Mercado Brasileiro e o Horizonte da Selic
Nos últimos meses, o mercado brasileiro tem acompanhado atentamente a expectativa sobre a futura trajetória da taxa Selic. Para muitos investidores, uma redução na Selic representava um gatilho capaz de impulsionar a bolsa, aliviar o balanço das empresas e devolver fôlego às empresas mais afetadas pelo aperto monetário. Essa leitura influenciou o humor de casas internacionais, como o Bank of America (BofA), que recentemente elevou o Brasil para compra.
Endividamento Corporativo e a Realidade Atual
No entanto, em um cenário onde boa parte das companhias acumulou dívidas, a simples queda da Selic não garante uma solução. O endividamento corporativo, somado a outros fatores, como a pressão sobre os preços das commodities, tem gerado dificuldades para muitas empresas.
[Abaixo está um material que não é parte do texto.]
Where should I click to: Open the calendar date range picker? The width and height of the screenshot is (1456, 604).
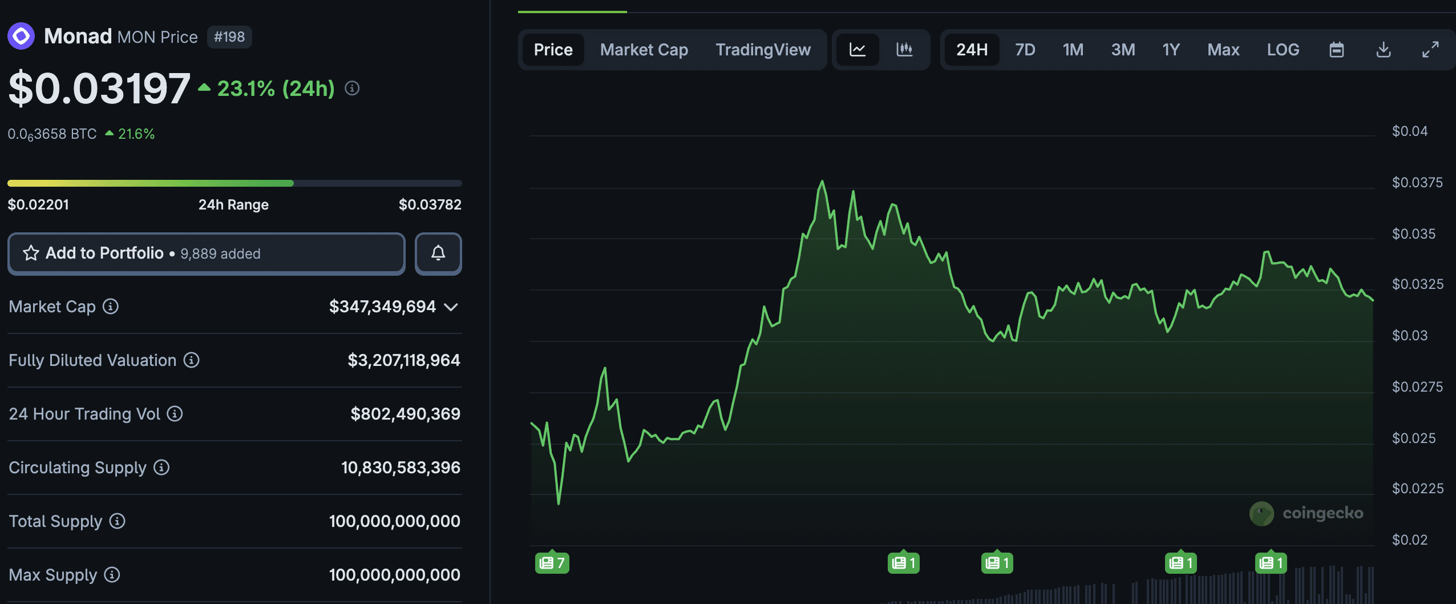click(x=1337, y=50)
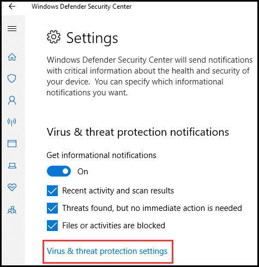
Task: Turn off Get informational notifications toggle
Action: [59, 171]
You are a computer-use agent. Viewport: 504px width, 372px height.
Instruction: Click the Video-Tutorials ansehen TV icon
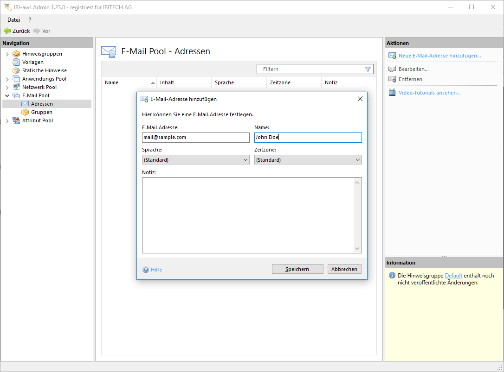(x=392, y=93)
A Importância da Política Fiscal
Os gestores de investimento acreditam que o verdadeiro gatilho para 2026 é a política fiscal do governo. A persistente pressão fiscal do Brasil, com o governo consumindo a liquidez do mercado, torna o crédito escasso e caro, dificultando a recuperação das empresas.
Oportunidades e Riscos
Embora a queda da Selic possa gerar expectativas de valorização das ações, os gestores alertam para a importância de analisar cuidadosamente o balanço das empresas e a geração de valor. A confusão entre o alívio financeiro e um verdadeiro turnaround (virada) das empresas pode levar investidores a tomar decisões equivocadas.
Braskem, Raízen e a Necessidade de Reestruturação
Empresas como Braskem e Raízen, que enfrentam dificuldades financeiras e operacionais, exigirão reestruturações mais profundas, com a possível conversão de dívida em ações ou descontos para credores. A MRV, por sua vez, precisará de capital para regularizar sua situação financeira.
Conclusão: Um Cenário Complexo
Em resumo, a queda da Selic não é uma solução universal para os problemas do mercado brasileiro. A recuperação das empresas dependerá, em grande parte, da política fiscal do governo e da capacidade das empresas de gerar valor e reduzir suas dívidas. Investir em empresas endividadas exige cautela e análise criteriosa, evitando a armadilha de confundir oxigênio com cura.